- [Given instruction]: In the records below, write out the stretch from the line containing "Open the All Inclusive meal plan dropdown" through the line containing "[x=202, y=52]", substituting "title" for every "heading" and leaving everything else the same.

- [Extracted material]:
* * * * *
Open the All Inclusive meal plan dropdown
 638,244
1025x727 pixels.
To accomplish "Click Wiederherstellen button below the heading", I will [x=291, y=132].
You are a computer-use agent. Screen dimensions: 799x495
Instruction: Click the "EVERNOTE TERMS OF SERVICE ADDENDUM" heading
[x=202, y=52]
* * * * *
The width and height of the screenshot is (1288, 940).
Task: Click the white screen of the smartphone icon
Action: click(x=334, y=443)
* * * * *
- [Worked answer]:
Open the All Inclusive meal plan dropdown
 638,244
1025x727 pixels.
To accomplish "Click Wiederherstellen button below the title", I will [x=291, y=132].
You are a computer-use agent. Screen dimensions: 799x495
Instruction: Click the "EVERNOTE TERMS OF SERVICE ADDENDUM" title
[x=202, y=52]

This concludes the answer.